The script assumes there is a tensor named pos and reserves the key t for time and species for molecule/atom/residual type.

Atomic Multiple Prediction (legacy version)

Run python3 train.py --config config_dipole. The accuracy is comparable to or better than this paper on the dataset it used (dipole MAE 4.1e-4 ev*A). For predicting multipoles of higher degrees, you should decompose them into irreducible representations first.

Hamiltonian Prediction (legacy version)

Run python3 train.py --config config_hamiltonian. Notice that this config only works for H2O computed in ORCA convention. The accuracy is comprable (MAE 1.7e-5 Hatree) to PhiSNet on the water dataset it used.
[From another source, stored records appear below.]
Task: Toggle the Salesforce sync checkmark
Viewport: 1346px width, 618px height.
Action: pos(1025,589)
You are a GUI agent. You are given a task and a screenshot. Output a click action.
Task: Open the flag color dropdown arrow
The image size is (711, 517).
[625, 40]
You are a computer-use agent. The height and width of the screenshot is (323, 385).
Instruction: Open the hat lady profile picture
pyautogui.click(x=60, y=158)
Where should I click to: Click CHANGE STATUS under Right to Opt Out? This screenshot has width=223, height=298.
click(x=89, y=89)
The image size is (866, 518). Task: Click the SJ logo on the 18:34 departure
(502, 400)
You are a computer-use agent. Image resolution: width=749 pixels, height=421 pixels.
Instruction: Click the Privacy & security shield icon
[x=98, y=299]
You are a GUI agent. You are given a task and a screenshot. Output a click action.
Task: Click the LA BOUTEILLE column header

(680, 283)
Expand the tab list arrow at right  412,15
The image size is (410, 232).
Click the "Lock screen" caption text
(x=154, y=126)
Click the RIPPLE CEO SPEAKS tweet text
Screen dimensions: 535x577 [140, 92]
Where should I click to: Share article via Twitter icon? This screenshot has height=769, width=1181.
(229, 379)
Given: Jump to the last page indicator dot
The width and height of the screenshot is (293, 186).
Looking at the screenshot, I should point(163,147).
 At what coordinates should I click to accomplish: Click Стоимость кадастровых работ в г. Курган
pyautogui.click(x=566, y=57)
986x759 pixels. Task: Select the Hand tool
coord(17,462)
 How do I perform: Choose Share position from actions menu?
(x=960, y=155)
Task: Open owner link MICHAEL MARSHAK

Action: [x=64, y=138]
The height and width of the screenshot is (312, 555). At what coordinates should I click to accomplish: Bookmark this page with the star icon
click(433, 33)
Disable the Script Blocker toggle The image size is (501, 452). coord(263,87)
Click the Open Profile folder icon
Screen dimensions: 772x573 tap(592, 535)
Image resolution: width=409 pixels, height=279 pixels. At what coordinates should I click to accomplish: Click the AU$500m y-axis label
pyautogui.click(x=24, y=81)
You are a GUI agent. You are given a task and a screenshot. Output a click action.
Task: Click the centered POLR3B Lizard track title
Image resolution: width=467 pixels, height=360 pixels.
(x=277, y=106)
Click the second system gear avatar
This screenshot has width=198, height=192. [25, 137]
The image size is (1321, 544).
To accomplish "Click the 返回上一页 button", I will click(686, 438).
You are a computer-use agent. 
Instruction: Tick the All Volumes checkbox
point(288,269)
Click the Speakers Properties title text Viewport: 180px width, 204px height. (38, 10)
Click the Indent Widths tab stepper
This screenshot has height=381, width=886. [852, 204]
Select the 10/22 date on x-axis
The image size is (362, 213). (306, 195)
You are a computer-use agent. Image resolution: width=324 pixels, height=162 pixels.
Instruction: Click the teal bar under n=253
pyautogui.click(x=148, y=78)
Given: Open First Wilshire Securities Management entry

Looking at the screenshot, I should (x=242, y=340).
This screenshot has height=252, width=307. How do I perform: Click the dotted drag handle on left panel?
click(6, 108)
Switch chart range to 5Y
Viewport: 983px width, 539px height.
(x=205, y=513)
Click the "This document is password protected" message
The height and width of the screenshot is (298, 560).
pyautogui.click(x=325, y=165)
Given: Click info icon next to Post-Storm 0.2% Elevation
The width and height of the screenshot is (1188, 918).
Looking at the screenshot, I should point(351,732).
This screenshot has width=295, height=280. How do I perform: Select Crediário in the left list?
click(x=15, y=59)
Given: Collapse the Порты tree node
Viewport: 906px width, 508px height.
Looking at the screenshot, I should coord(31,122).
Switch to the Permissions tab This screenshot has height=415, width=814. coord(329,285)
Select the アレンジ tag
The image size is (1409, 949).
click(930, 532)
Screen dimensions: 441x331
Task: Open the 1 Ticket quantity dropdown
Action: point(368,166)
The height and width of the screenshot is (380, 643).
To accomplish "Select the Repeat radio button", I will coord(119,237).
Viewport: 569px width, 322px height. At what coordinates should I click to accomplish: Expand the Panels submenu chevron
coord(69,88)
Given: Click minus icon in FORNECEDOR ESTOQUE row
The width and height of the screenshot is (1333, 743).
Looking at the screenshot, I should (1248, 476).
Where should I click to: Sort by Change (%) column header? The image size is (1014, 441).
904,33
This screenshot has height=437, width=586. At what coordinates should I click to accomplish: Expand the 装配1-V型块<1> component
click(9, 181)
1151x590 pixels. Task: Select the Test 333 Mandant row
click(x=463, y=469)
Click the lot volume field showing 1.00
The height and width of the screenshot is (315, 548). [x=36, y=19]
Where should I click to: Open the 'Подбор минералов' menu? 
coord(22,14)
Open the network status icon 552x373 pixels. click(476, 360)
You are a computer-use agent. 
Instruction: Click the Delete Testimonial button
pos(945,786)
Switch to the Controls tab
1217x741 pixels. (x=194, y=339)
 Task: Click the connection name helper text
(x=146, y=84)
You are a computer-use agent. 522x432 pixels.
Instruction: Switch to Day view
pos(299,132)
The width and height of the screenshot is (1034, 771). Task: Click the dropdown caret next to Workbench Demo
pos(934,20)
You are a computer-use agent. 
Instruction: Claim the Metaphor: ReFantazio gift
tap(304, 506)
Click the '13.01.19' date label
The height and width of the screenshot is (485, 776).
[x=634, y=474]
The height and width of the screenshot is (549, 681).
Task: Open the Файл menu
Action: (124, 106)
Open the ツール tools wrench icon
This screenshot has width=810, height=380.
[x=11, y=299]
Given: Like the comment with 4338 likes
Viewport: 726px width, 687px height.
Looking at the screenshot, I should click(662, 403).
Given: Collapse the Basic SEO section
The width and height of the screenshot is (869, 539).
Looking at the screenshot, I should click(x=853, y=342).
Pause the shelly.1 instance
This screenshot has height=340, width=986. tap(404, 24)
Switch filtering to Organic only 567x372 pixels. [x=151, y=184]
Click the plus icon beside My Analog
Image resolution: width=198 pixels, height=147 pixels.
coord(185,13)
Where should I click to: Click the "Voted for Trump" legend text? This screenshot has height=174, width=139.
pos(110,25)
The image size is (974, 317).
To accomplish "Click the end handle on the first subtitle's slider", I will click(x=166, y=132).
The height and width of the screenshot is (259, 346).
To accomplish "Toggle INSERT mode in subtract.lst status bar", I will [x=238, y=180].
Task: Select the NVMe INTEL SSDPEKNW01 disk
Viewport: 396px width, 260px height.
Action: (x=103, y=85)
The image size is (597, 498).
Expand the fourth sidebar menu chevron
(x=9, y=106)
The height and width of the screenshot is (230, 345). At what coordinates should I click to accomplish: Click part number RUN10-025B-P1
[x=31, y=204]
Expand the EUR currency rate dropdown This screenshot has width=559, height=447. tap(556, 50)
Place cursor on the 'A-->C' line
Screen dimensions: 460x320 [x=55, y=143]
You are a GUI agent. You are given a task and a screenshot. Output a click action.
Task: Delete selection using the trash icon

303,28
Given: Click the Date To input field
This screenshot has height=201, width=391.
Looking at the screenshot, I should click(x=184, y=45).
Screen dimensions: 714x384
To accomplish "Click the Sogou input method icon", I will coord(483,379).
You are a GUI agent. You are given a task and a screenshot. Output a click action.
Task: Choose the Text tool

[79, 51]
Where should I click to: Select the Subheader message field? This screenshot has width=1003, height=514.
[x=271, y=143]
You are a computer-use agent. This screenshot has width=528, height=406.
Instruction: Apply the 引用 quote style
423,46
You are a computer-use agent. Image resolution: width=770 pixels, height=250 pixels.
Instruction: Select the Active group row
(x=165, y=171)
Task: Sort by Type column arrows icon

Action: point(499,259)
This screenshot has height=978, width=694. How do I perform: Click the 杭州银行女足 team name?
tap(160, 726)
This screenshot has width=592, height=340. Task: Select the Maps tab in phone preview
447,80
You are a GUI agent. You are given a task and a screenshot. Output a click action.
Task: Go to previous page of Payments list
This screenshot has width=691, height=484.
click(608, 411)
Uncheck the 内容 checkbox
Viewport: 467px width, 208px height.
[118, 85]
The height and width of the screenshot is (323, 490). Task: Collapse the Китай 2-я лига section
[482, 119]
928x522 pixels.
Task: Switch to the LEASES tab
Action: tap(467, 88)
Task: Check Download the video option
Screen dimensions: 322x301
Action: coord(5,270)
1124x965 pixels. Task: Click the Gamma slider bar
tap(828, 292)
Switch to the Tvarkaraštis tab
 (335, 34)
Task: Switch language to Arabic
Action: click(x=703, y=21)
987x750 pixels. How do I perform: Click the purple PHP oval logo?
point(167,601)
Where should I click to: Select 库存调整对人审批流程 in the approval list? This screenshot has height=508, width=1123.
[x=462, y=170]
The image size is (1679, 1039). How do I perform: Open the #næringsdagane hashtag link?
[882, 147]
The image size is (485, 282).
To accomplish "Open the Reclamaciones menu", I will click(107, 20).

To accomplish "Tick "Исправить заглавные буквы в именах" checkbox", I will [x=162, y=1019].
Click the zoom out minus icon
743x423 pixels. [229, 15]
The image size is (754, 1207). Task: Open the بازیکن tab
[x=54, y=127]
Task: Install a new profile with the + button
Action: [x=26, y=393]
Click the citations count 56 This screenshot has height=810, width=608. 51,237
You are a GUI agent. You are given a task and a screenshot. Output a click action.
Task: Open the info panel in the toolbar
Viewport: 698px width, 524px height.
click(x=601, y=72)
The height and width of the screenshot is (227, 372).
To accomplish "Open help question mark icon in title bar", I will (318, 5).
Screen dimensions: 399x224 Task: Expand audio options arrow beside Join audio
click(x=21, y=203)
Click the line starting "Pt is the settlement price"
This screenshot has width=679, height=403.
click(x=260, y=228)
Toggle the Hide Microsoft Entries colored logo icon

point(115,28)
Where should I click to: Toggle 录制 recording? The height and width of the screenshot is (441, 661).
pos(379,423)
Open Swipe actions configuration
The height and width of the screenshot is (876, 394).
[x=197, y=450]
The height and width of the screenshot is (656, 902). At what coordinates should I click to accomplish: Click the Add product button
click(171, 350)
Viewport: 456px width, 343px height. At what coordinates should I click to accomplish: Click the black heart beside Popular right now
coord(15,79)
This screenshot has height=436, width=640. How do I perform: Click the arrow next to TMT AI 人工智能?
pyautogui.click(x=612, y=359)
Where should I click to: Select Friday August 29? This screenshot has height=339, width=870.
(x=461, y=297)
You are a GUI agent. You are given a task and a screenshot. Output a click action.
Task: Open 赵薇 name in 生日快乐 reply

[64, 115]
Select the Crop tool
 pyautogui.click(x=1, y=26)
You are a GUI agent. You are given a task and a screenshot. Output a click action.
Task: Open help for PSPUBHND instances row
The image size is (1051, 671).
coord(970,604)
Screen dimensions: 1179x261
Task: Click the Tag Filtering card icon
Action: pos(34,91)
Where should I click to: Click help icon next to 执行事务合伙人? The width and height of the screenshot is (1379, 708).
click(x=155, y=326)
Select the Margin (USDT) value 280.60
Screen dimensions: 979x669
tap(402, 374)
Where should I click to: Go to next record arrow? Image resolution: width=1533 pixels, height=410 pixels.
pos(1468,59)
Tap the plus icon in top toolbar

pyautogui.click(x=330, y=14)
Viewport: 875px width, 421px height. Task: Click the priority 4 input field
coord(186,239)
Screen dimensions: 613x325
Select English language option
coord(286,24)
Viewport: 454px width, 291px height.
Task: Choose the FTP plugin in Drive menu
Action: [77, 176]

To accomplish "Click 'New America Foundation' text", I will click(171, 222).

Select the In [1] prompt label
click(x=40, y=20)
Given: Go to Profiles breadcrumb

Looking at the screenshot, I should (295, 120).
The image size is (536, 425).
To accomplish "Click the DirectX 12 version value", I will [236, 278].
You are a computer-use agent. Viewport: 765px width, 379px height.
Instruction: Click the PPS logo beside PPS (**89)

Model Interface and Data Format

The input and output of all modules in this repository are instances of e3_layers.data.Data. A Data object is a dictionary of tensors that describes a graph or a point cloud. For each tensor data[key], there may be a correspoding data.attrs[key] = (is_per, irreps). The first item means whether the tensor is defined on graphs, edges, or nodes, while the second is the type of irreducible representation or the number of dimensions. Such annotations help to infer the number of nodes and edges, perform equivariance tests, reshape the tensor, and select one item in a batch. It is assumed that the shapes of tensors are [cat_dim, channel_and_irreps]. The first dimension, cat_dim corresponds to the number of edges/nodes/graphs. The second dimension equals to irreps.dim, e.g. a tensor of type 2x1e is of dimension 6.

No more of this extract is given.